The Connecting Europe Facility (CEF) funding programme has been an asset for European Institutions, Member States and other public authorities engaged in deploying new digital public services. The CEF Programme, thanks to its successes and increasing adoption in digital transformation initiatives, will enter its second generation in 2021, for the seven-year MFF 2021-2027.

The IDEASFORUM team of experts can help you understanding how the CEF Building Blocks can facilitate the development of digital services. This happens in full compliance with some of the most relevant directives and regulations (e.g., GDPR, eIdas, Single Digital Gateway, etc) issued to support the implementation of the Digital Single Market.

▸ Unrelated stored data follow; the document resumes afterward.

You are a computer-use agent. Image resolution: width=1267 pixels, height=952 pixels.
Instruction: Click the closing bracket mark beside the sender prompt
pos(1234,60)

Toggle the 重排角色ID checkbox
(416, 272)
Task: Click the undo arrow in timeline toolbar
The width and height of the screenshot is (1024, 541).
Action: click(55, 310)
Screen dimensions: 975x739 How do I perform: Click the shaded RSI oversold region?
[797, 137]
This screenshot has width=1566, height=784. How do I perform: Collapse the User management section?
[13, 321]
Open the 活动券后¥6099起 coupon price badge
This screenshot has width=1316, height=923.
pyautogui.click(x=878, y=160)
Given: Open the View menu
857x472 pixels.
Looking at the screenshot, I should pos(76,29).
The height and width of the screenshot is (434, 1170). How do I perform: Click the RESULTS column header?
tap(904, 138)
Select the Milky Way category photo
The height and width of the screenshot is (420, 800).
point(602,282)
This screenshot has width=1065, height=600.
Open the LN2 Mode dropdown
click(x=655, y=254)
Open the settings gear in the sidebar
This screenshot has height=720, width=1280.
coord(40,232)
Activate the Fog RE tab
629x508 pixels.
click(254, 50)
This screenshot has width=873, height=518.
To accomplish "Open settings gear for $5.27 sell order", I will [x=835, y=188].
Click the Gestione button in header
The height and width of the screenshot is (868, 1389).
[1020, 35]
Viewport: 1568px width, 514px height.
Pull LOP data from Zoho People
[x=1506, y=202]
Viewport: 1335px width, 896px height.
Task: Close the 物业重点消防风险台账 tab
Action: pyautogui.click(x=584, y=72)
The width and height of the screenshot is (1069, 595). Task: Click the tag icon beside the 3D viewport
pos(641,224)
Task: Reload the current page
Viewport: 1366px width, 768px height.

By leveraging on our networks of other non-profit associations, universities, research centers and private sector players, you can design innovative architectures. These are based on the use of European standards, digital services and open source generic enablers designed, developed, and maintained by the CEF Digital Team of the European Commission. This is a guarantee of compliance and continuous evolution reflecting normative changes and technological improvements.

Some additional information about the Connecting Europe Facility Program

The objective of CEF is providing public administration with concrete tools, guidelines and standards to implement the strategy for the Digital Single Market. It assures that the European Union builds a competitive digital environment for its citizens and businesses.

Given the widened scope of the CEF Digital Programme, the digital service infrastructures that have been funded under the CEF Telecommunications Programme until now, will be funded by the Digital Europe Programme from now on (DEP).

CEF Digital supports the completion of the Digital Single Market by connecting Europe through ‘digital bridges’ (Digital Service Infrastructures) for the benefit of citizens, businesses and public administrations. The CEF Programme has also the ambition to promote the vision of public services being not only digital by default but also cross-border by default. For this purpose, the programme has coordinated the development of two types of Digital Service Infrastructures (DSIs):

  1. Sector-specific DSIs to support the deployment of extremely complex trans-European digital services, based on robust and mature technical and process oriented organizational solutions (e.g., eProcurement, Cybersecurity, eHealth, eJustice, Online Dispute Resolution, Safer Internet and Open Data).
  2. Generic Enablers, as the DSIs known as “building blocks”, which provide components to build basic and re-usable digital services. Building blocks can, by nature, be integrated into other DSIs and major IT projects and can be combined with each other.

CEF building blocks

The CEF building blocks are basic digital services offered by the CEF Digital Programme. Building blocks are based on European legislation and standards. These will help European Public Authorities and, in some cases also businesses, to implement some of the most commonly needed digital capabilities, such as exchanging secure and traceable messages, digitally archiving documents and electronically identifying applications’ users.

By using one or more of the building blocks, digital services can be developed faster, in a simpler and more cost-efficient way, using existing, proven and “policies’ compliant” technologies, instead of requesting each organization to re-develop those services on their own.

In the spirit of fostering and accelerating the deployment of such projects, CEF also provides dedicated funding, mainly via grants (managed and administered by INEA, the Innovation and Networks Executive Agency) to organizations Innovation and Networks Executive Agency planning to adopt building blocks in their projects.

Several of the available building blocks are already used or are planned to be used to support the development of digital energy solutions. 

CEF Success Stories

Knowledge Base Building Blocks

eArchiving: provides sample specifications, software and support services for describing, transmitting and preserving data based on international standards.

Big Data Test Infrastructure (BDTI): is a virtual sandbox where public administrations can experiment with different big data tools and techniques to innovate new digital services and solutions.

Context Broker: context broker (based on the FIWARE Orion Context Broker and the NGSI-LD standard) centralizes and consolidates data from different data sources, enabling comprehensive analyses and real-time reports for more informed decision making.

eDelivery: leveraging on the AS4 standard, offers specifications, sample software and support services for setting up a registered delivery service infrastructure for exchanging data and documents.

eID: helps to set up the technical infrastructure needed to electronically identify citizens businesses and public authorities from other European Member States, as defined in the eIDAS Regulation.

eInvoicing: integrating the Directive and the European standard on electronic invoicing, supports the seamless generation, sending, receiving and processing of electronic invoices across borders.

eSignature: implementing the principles and technical specifications of the eIDAS Regulation, provide the tools and specifications to create and verify electronic signatures and seals.

eTranslation: provides machine translation services in a number of European languages, services which can be used either on demand for translating text snippets and documents (web service) or integrated directly into a digital service platform.

European Blockchain Services Infrastructure (EBSI): the latest of the building blocks, has the objective to provide technical infrastructure and standards to enhance trust between parties and improve the efficiency of distributed ledger operations.

Once Only Principle (OOP): the “Once-Only” principle, in the context of the public sector, means that citizens and businesses can be requested to supply data only once to a public administration, establishing the need for public administration to acquire those data from the recipient public service, in so reducing administrative burdens for individuals and businesses.